En este contexto —señaló— insertamos a la familia con el objetivo de facilitarle herramientas para una mejor atención de los hijos. Cuando un niño tiene una determinada discapacidad —sobre todo de este tipo— ocurre muchas veces que la figura paterna abandona el hogar, entonces la madre deja el trabajo, se aparta de la sociedad y aparece el sentimiento de culpa, de baja autoestima. De ahí la importancia de la escuela para que el pequeño sea aceptado, en primer lugar, en el seno de la casa.
“Ellos nacen indefensos, necesitan de una mano, de un gesto, de una mirada, que les permita saber que hay alguien a su lado para compartir sus alegrías y penas. Son pequeños muy maltratados por la vida: ¿Por qué nací así, por qué yo, por qué me tocó a mí en este momento?
“Entonces, cuando este niñito llega a la escuela empezamos a trabajar con amor, entrega, ternura, y le enseñamos que —al margen de sus limitaciones— es igual que los demás, que su vida es un futuro sin barreras, que el Estado le brinda todas las posibilidades de inserción desde el punto de vista social”.
Daniela y Carlitos, símbolos de perseverancia
Él escribe poemas, ama la literatura, quiere ser periodista, es expresivo, amable, amoroso. Ella piensa ser doctora, se ríe cuando le pregunto cuál especialidad estudiará y con voz dulce afirma: “Es muy pronto, no lo tengo decidido aún”.
Se llaman Carlos Yordanis Boza Mojena y Daniela Verdecia Leyva, tienen 13 y 14 años, estudian 8° y 9° grados, y residen en las provincias de Granma y Santiago de Cuba, respectivamente. Ambos están unidos, de alguna manera, por el padecimiento: una mielomeningocele, malformación congénita que además de no poder caminar, les provoca la falta de control de los esfínteres.
“Yo entré a la escuela con 8 años y no sabía hacer nada —afirmó Daniela—. Aquí me enseñaron a bañarme, vestirme, peinarme. Es como mi segunda casa, permanezco el año entero, solo voy a mi provincia en el mes de diciembre y en las vacaciones de verano. Desde el punto de vista académico he mejorado mucho mi ortografía. Me gusta estar en la escuela, todo el mundo me entiende”.

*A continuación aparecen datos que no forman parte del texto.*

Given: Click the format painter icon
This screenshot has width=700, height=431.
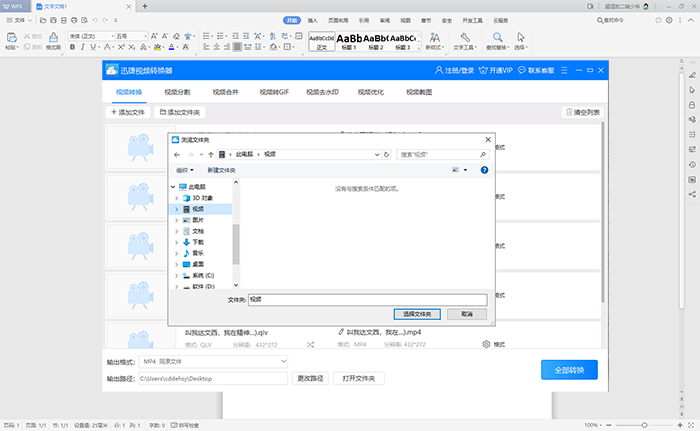Looking at the screenshot, I should tap(53, 37).
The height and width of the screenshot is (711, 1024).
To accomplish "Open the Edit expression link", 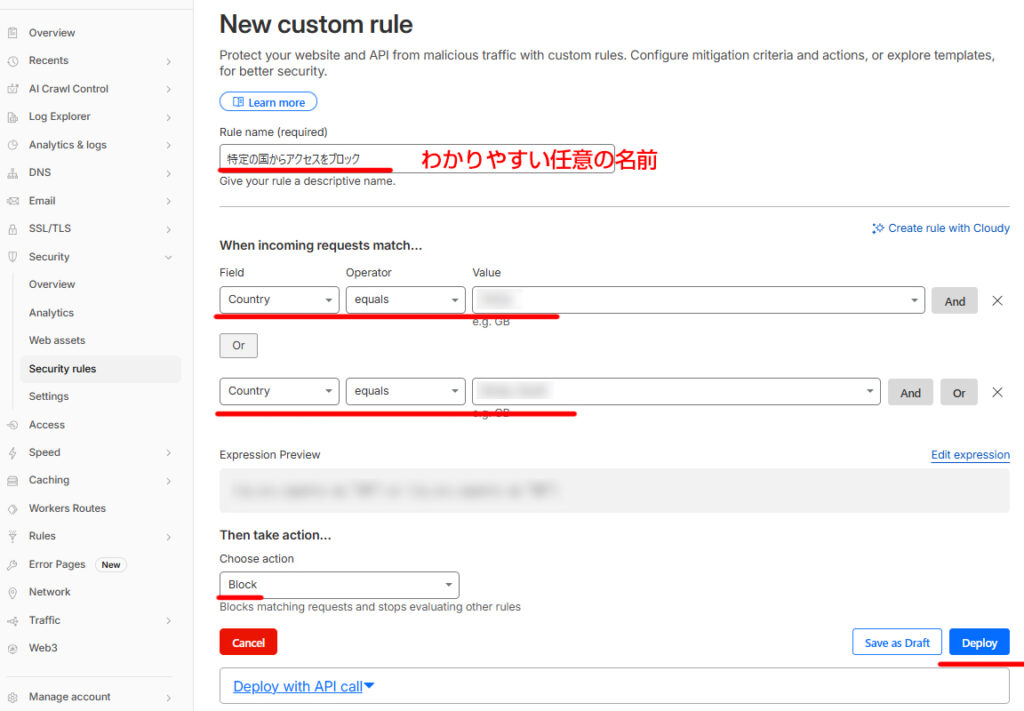I will tap(970, 455).
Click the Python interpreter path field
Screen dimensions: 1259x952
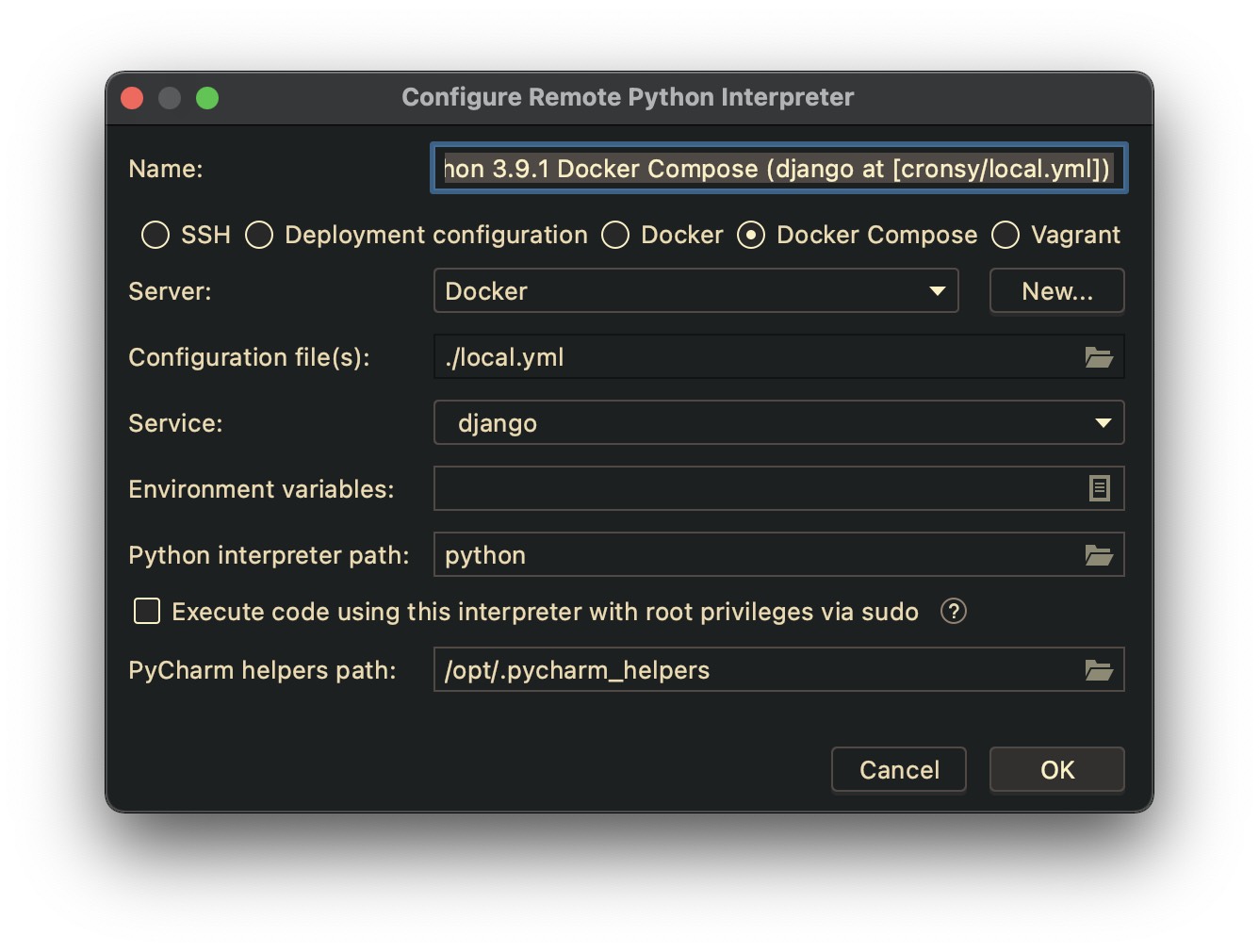pyautogui.click(x=754, y=555)
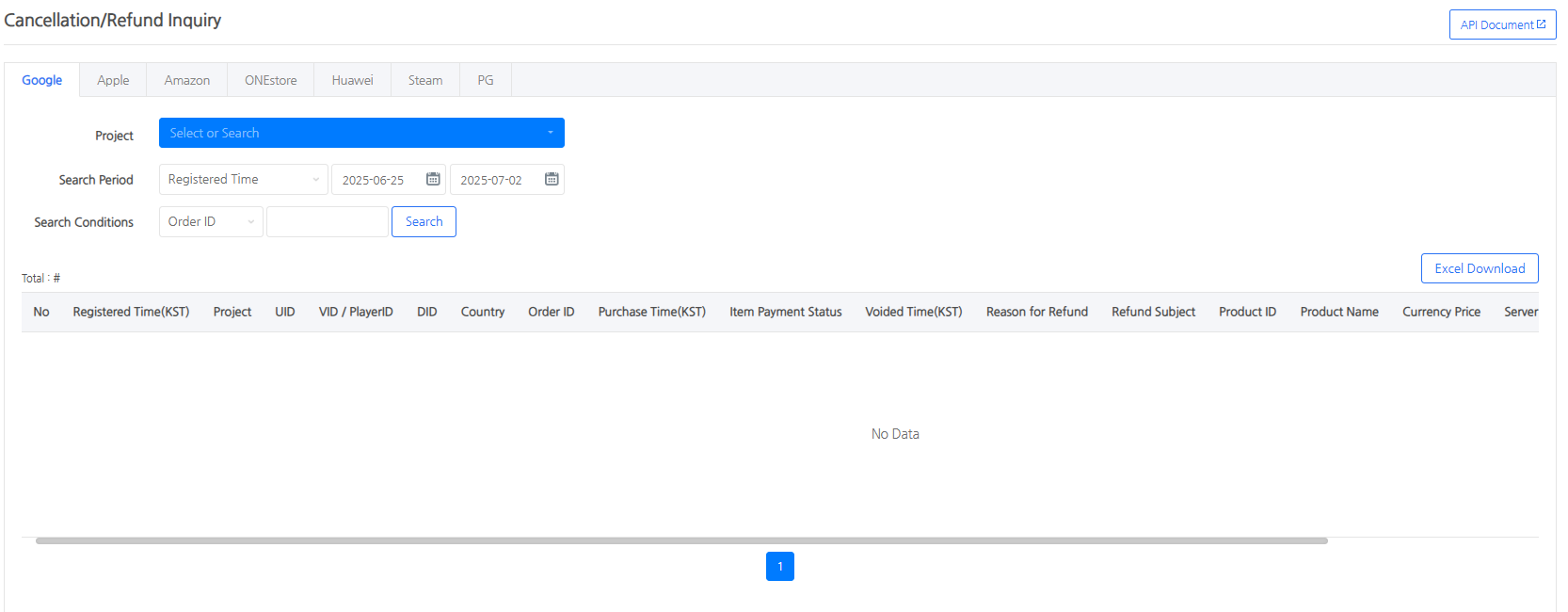Select page 1 in pagination

point(779,567)

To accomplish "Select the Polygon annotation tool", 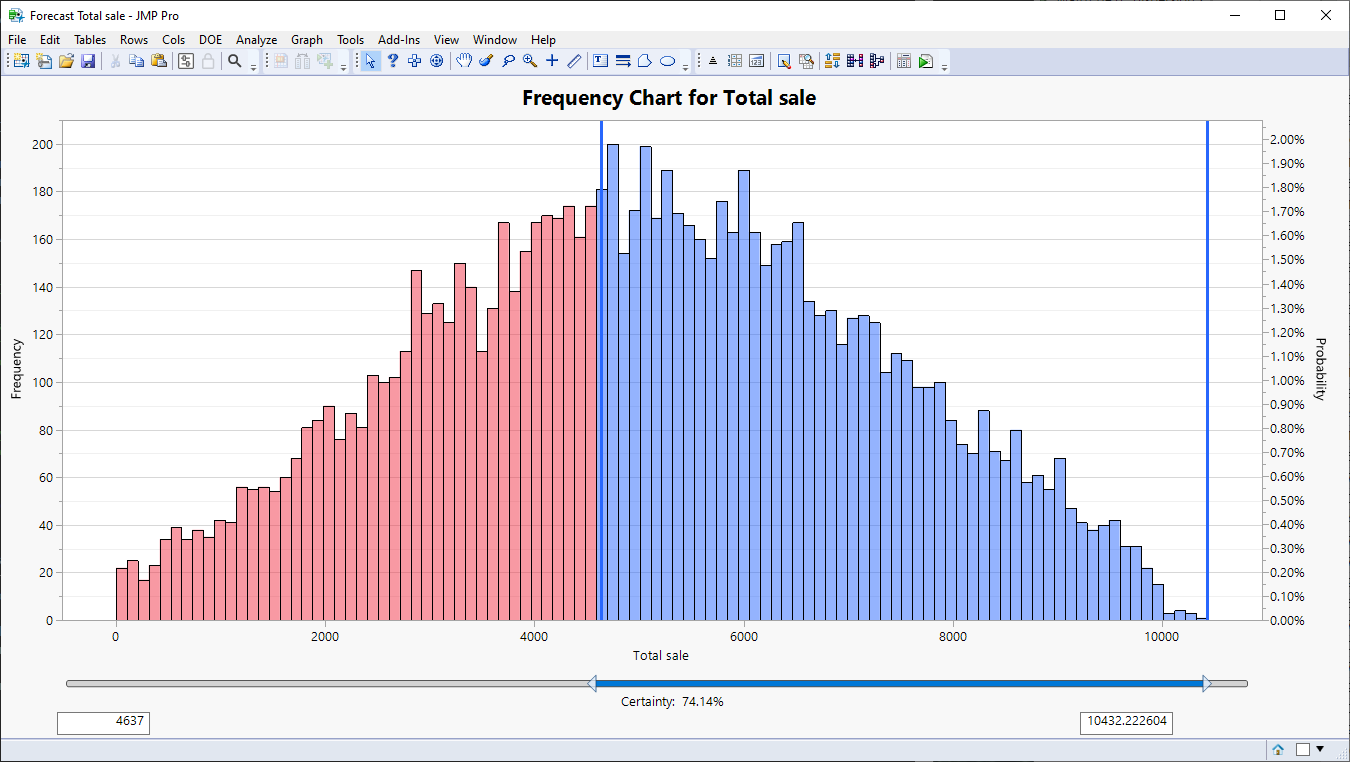I will 645,60.
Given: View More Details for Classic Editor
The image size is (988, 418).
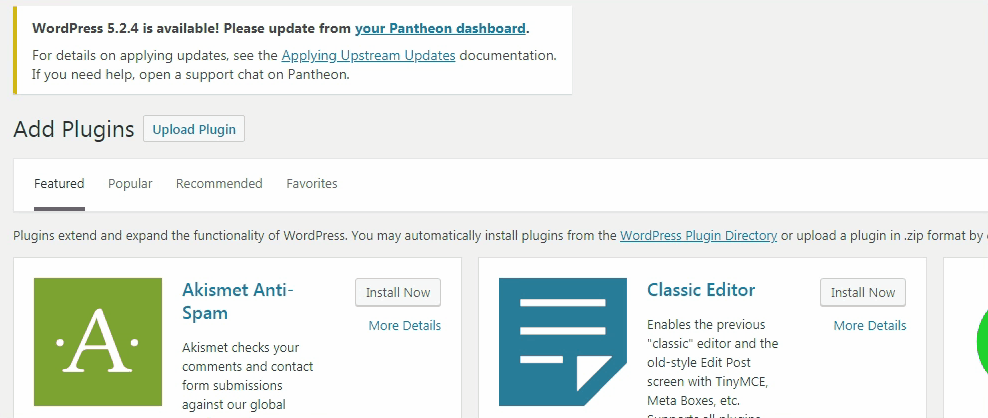Looking at the screenshot, I should click(x=870, y=325).
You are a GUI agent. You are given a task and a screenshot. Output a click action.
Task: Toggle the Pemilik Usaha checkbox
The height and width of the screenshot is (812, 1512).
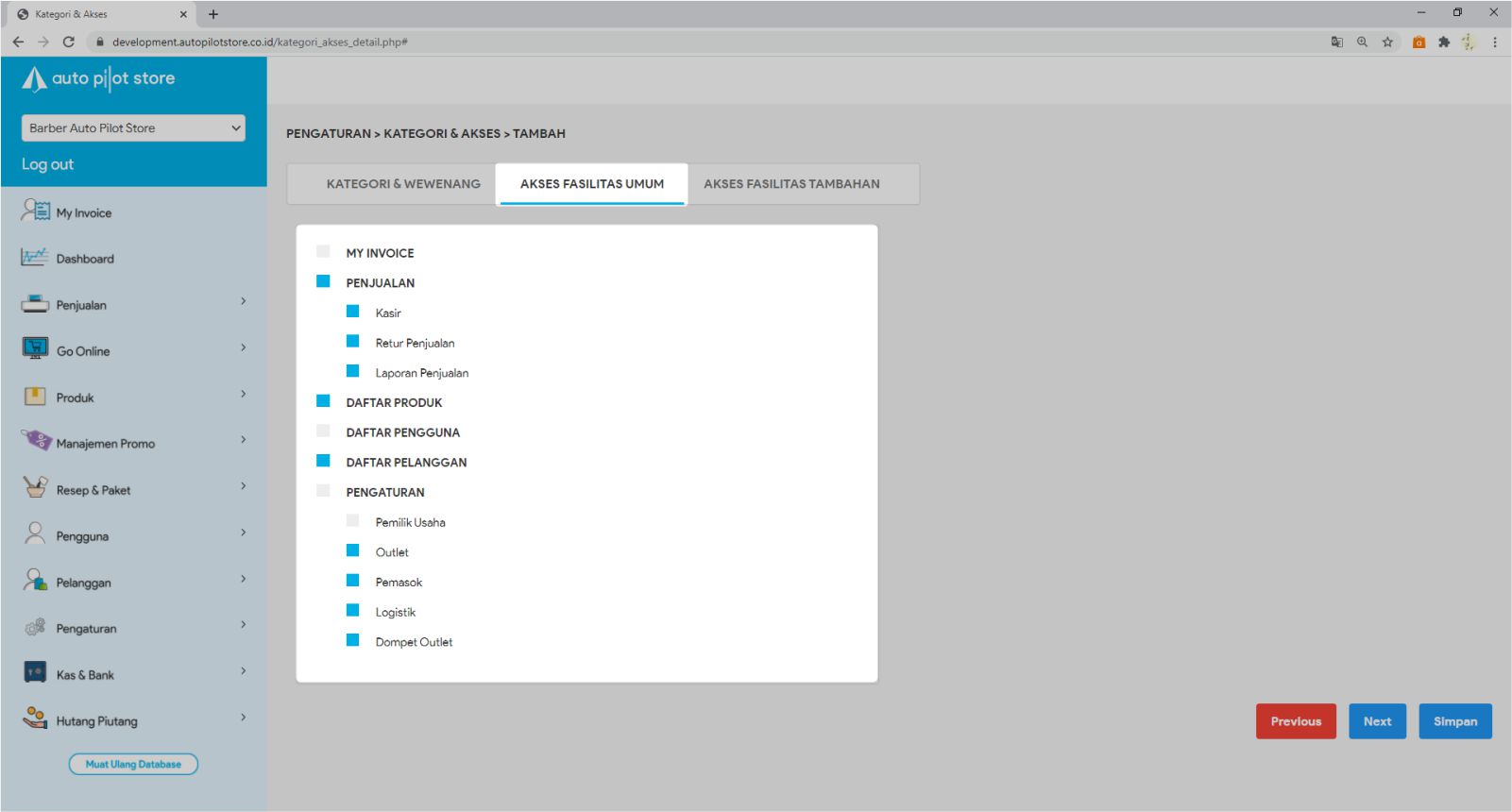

Por su parte, Carlitos, como le dicen, narró que antes de llegar a la institución le costaba trabajo ponerse los zapatos, porque perdía un poco el equilibrio. Ahora esto lo ha superado y también dejó la silla de ruedas por un andador, pues con su ayuda puede caminar.
“Pensaba que en Solidaridad con Panamá yo estaría como en una burbuja, que me tratarían como un ser sin valor. Sin embargo, ha ocurrido lo contrario; respetan mis derechos y ya no estoy limitado para hacer muchas cosas. Me siento como cualquier otro, a pesar de mis limitaciones”.
La despedida con Carlitos fue sui géneris. Prefirió expresar su sentir en una estrofa de su propia inspiración: “Con los derechos humanos/ yo pude comprender/ que pueden ser/ por todos respetados/ llevándonos como hermanos/ sin distinción, raza o género/ respetando el credo ajeno/ manteniendo la paz mundial/ y muy pronto verás/ que felices viviremos”.